(Records for pointing to text and elements)
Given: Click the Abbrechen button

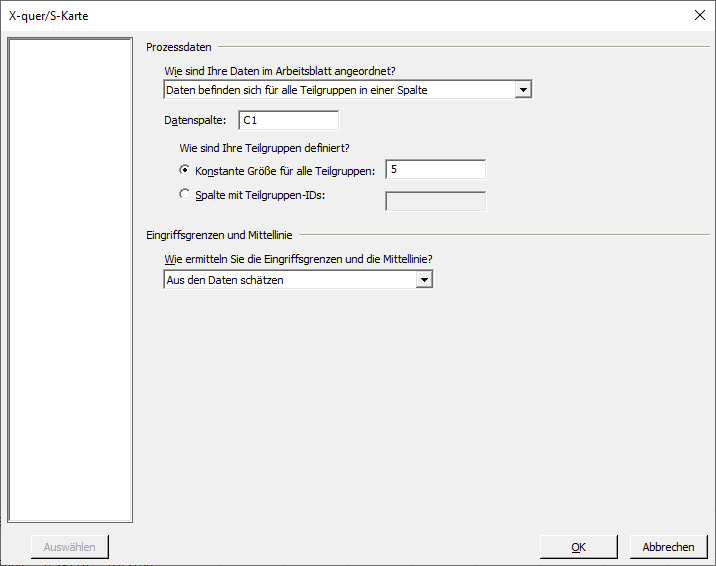Looking at the screenshot, I should (x=669, y=547).
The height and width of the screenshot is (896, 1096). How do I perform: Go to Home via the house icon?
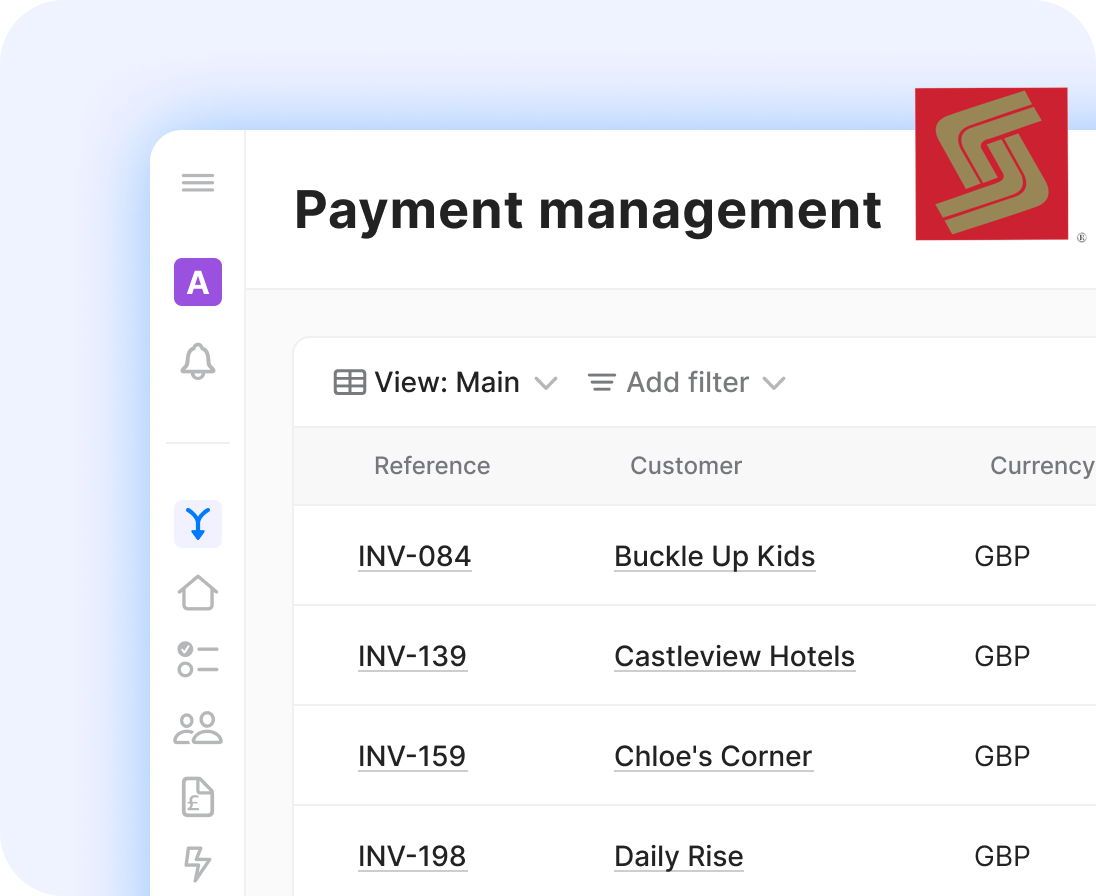point(198,593)
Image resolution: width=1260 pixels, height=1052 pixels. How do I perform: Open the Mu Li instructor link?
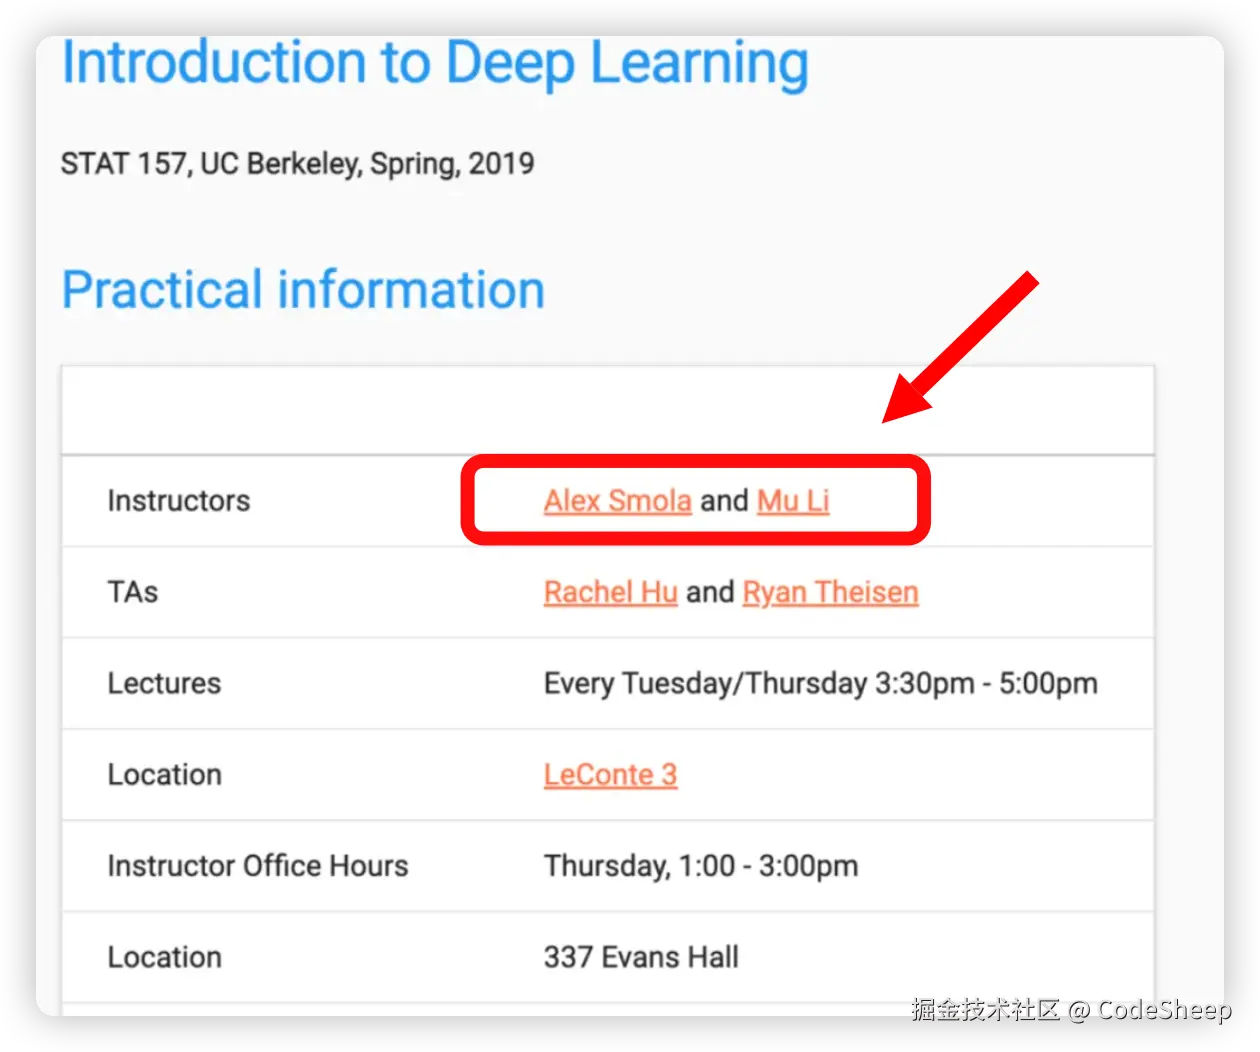[793, 500]
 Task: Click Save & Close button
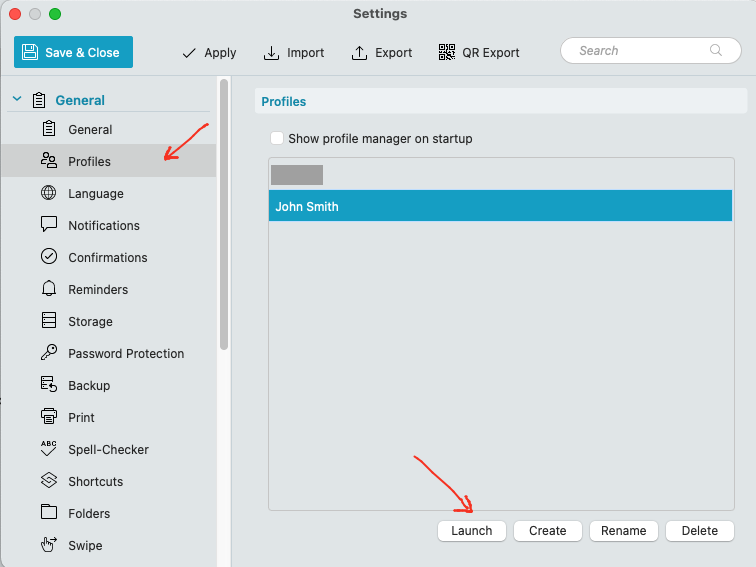73,52
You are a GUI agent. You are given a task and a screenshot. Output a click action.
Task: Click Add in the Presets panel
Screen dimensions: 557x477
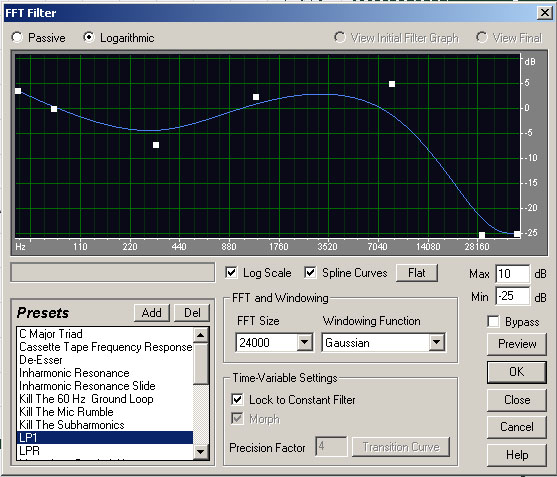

→ **What you will do**
Copy the records word for word, from the line containing "Task: Click Save & Close button" through the end of the records, leaving the pictures out of your answer.

→ **Task result**
 Task: Click Save & Close button
73,52
You are a GUI agent. You are given a task and a screenshot. Output a click action.
Task: Click Add in the Presets panel
Screen dimensions: 557x477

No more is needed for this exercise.